+++ INFORMATION PROVIDED +++

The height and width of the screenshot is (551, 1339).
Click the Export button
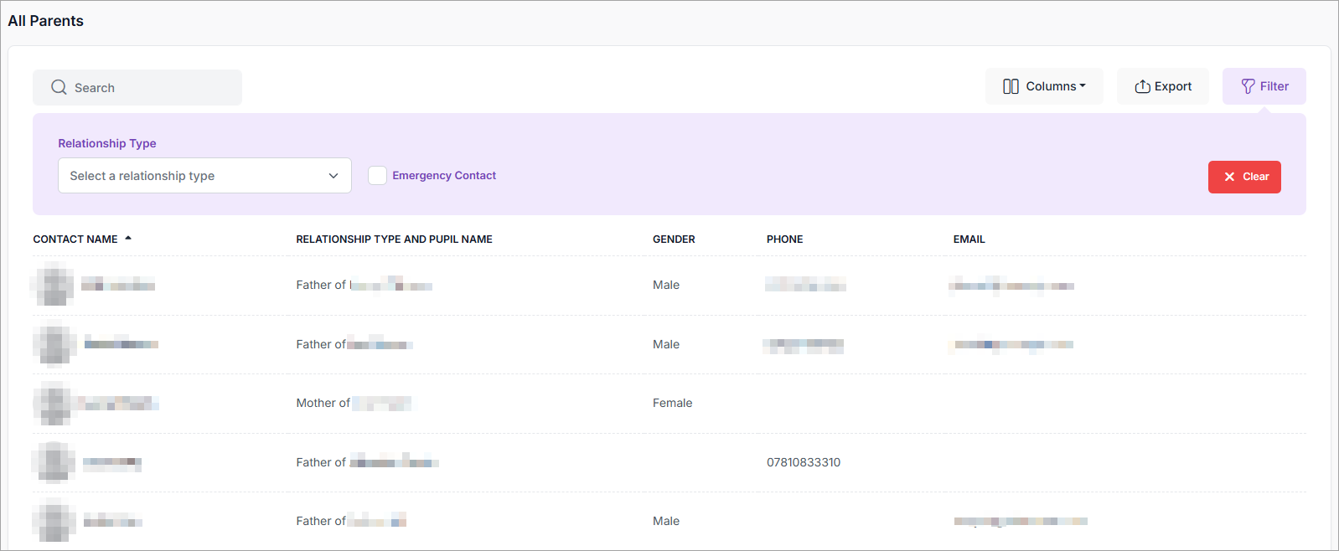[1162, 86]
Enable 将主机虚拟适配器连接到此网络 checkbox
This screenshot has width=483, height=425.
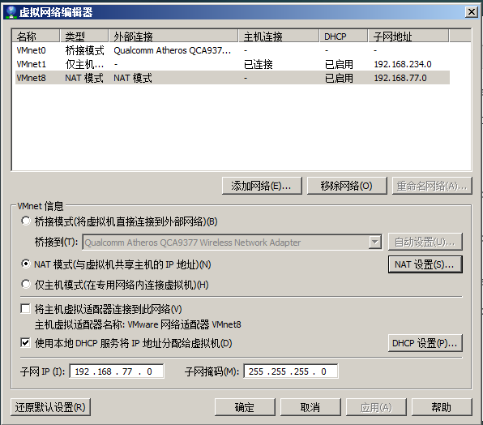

+++

» SHORT TASK
Turn every line of the items above into a numbered list. Skip blank lines and omit the pictures.

» FULL OUTPUT
1. The height and width of the screenshot is (551, 1339).
2. Click the Export button
3. [1162, 86]
4. Enable 将主机虚拟适配器连接到此网络 checkbox
5. This screenshot has width=483, height=425.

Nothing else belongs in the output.